Council: New police contract caps pensions

Saying they welcomed a city police contract that begins to take swipes at capping pensions and requiring police to contribute to health care costs, City Council unanimously approved a four-year contract Thursday between the city and the Fraternal Order of Police Lodge 29.

Addressing council, Mayor Gabriel J. Campana said the contract calls for raises of 2 percent for 2013, 2.5 percent for 2014, 2.5 percent for 2015 and 2.5 percent for 2016.

Campana said the contract was possible through rigorous negotiation and effort from his team of Michelle Casale, human resources director, Police Chief Gregory A. Foresman and assistant solicitor J. David Smith in negotiations with union president, police Lt. Steve Helm.

Campana earlier said while William E. Nichols Jr., director of finance has been an integral part of such negotiations in the past, during this round, Nichols did not play a part.

Among the important changes in the contract is it puts a cap on pensions by placing them at a first-year officer’s rate of $42,057, Campana said.

It also asks for health care contribution for any new hires, as the city picks up 80 percent of the costs and the officers must pay up to 20 percent for the first year. It changes on a gradual scale as the police gain experience.

Councilman Jonathan Williamson said the contract put the needs of taxpayers first and shows savings compared to overtime pensions the city had been used to doling out.

“Health care is not where we want to end up, but it is a strong and appreciated first step,” he said.

Campana said by not entering into arbitration with the union the taxpayers were spared an estimated $100,000 in legal costs and those associated with behind-doors discussion with the union.

In addition, Campana said, the city is saving $50,000 because the budgeted amount was for 3 percent and the increases are between 2 and 2.5 percent.

Council also took on the issue of a request to purchase a $350,000 records-management system for police use.
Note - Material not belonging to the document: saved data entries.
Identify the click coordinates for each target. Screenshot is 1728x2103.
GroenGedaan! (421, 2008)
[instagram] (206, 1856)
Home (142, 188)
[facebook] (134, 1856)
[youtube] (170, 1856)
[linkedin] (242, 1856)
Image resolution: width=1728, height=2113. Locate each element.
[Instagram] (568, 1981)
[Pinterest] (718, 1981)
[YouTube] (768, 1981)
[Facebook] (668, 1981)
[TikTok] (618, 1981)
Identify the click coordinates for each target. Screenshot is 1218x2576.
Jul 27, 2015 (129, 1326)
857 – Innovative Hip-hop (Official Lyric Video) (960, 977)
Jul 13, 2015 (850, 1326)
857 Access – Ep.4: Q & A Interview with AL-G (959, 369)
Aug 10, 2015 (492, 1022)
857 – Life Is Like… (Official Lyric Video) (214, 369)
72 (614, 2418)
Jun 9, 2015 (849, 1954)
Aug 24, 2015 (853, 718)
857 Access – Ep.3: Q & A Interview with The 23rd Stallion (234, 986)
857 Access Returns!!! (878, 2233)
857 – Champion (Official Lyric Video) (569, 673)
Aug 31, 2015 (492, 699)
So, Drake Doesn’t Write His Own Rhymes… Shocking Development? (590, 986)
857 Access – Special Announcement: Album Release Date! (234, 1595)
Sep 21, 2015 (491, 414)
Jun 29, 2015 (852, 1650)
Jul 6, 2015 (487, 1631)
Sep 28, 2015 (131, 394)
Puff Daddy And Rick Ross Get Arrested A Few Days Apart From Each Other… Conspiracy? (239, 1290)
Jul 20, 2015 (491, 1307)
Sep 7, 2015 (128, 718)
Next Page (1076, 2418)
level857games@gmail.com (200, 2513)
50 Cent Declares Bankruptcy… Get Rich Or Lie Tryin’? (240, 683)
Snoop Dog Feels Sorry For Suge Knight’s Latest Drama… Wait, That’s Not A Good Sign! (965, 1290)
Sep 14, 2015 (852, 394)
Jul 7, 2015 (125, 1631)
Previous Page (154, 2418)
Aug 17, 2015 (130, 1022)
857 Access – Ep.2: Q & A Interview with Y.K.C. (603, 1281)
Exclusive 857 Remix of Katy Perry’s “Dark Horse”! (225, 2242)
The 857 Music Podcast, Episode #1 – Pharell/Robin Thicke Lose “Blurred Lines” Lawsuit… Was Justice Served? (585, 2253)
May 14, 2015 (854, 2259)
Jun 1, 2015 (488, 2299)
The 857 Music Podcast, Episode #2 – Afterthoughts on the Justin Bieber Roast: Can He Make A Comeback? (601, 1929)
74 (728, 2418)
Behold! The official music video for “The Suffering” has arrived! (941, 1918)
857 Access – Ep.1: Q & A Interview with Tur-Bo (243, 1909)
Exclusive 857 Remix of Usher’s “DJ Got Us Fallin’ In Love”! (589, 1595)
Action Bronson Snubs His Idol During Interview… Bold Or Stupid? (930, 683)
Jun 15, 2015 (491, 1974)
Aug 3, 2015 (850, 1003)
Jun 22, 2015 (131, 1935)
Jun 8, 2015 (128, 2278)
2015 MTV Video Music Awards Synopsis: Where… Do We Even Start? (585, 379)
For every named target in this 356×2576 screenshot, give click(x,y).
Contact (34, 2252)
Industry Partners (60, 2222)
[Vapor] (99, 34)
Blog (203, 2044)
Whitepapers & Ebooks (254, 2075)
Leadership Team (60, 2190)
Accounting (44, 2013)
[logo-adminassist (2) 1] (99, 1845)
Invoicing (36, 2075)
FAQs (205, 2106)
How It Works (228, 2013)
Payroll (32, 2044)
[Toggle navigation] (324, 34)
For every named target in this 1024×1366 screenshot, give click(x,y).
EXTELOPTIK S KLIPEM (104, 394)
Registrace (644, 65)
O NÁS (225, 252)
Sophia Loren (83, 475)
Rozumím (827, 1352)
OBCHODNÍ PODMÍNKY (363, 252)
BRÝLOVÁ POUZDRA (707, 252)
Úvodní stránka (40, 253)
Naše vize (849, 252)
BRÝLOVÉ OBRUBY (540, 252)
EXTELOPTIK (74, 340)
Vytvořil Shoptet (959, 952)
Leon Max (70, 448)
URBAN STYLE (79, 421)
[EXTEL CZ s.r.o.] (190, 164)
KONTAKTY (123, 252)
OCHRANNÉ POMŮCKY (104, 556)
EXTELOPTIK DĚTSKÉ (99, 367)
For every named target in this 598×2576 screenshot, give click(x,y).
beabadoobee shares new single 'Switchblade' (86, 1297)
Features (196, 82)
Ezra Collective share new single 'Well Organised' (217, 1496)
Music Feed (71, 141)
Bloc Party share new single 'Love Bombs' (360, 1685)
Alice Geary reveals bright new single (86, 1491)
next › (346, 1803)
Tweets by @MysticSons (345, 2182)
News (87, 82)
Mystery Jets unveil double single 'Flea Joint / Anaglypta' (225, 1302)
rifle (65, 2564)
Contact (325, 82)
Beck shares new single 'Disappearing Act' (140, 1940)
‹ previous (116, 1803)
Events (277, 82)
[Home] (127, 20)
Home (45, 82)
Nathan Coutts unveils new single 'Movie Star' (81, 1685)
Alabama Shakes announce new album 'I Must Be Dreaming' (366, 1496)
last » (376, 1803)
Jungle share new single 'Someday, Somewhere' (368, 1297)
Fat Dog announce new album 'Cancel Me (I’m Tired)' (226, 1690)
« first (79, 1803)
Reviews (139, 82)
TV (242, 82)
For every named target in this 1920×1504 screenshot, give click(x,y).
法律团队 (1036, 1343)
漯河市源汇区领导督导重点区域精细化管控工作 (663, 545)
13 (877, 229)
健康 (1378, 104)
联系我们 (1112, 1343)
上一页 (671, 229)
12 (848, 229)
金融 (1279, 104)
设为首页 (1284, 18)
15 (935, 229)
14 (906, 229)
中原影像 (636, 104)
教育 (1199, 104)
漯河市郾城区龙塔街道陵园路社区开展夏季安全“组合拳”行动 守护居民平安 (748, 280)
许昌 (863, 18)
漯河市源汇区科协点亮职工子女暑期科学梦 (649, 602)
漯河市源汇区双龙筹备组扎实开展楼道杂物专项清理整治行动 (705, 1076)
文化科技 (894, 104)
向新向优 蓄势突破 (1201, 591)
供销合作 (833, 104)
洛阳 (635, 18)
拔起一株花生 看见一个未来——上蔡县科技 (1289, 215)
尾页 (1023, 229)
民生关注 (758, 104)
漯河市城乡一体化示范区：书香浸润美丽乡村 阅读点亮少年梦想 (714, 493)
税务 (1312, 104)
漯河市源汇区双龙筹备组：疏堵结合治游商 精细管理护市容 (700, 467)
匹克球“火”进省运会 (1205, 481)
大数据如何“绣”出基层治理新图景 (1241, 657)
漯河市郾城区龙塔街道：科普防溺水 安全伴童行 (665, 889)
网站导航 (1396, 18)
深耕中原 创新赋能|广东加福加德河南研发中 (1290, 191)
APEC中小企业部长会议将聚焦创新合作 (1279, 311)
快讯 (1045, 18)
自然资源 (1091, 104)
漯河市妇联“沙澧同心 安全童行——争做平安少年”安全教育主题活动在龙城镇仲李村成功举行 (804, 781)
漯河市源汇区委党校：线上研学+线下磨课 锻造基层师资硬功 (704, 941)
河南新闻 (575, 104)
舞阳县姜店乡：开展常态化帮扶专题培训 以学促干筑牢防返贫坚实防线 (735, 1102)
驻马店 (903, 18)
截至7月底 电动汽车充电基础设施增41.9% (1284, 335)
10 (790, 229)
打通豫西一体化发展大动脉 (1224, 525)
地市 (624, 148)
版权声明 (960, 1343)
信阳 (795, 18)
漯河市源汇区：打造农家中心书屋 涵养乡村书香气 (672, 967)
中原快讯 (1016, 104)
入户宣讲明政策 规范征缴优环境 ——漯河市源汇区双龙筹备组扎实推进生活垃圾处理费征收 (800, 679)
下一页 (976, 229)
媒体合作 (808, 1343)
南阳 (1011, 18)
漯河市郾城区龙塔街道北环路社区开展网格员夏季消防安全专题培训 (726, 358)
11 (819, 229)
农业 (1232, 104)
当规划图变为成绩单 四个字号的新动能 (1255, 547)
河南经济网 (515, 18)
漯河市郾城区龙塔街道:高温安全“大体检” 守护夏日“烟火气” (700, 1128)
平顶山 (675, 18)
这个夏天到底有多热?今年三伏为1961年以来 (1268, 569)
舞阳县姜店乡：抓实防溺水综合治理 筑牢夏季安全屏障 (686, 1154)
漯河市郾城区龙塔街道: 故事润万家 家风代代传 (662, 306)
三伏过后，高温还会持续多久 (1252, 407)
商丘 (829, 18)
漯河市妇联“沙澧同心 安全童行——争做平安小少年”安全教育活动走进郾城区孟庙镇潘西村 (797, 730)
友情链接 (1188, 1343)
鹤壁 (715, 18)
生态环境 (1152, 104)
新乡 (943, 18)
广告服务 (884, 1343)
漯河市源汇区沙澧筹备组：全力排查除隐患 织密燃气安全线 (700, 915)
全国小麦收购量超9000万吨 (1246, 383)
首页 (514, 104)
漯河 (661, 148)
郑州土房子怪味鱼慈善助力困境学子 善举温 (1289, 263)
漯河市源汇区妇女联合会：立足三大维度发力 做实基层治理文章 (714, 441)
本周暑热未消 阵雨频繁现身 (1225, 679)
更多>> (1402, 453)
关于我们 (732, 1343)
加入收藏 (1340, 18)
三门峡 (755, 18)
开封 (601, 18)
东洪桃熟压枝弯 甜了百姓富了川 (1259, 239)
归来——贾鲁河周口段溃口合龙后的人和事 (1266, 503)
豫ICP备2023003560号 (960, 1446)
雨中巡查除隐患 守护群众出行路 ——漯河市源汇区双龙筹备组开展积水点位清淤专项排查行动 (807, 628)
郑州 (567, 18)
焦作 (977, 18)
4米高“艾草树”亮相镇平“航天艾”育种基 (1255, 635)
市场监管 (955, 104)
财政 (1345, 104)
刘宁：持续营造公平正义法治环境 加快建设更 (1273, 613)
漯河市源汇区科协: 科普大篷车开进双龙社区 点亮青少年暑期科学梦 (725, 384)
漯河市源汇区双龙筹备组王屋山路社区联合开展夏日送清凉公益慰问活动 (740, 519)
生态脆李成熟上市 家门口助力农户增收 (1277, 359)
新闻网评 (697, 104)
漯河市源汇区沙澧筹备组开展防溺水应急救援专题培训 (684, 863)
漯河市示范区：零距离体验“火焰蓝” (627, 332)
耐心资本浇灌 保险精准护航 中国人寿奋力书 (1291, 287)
Council voted to approve an amendment to first require council authorize a job description for a full-or-part-time information technology position before the implementation of the system from Spillman Technologies.

In order words, the purchase of the system that would make police work more efficient, track crimes, map hot spots in the city and help police communicate with each other and keep better electronic records, is contingent upon council approving the job description and hiring the individual.

“We’ve got a mess at City Hall,” Councilman N. Clifford “Skip” Smith said of the computers and email functions. “We’re in the worse stage possible before collapse.”

It was urged by council that dialogue occur on how best to repair the problem and whether a 40-hour-per week technologist would be needed. Based on that, Campana can hire as could determines whether it be full or part-time before any payments are made on the system.

“Someone must be in place before the system is delivered,” Solicitor Norman Lubin said.

Campana said the hiring of the individual would likely occur within the next 60 days.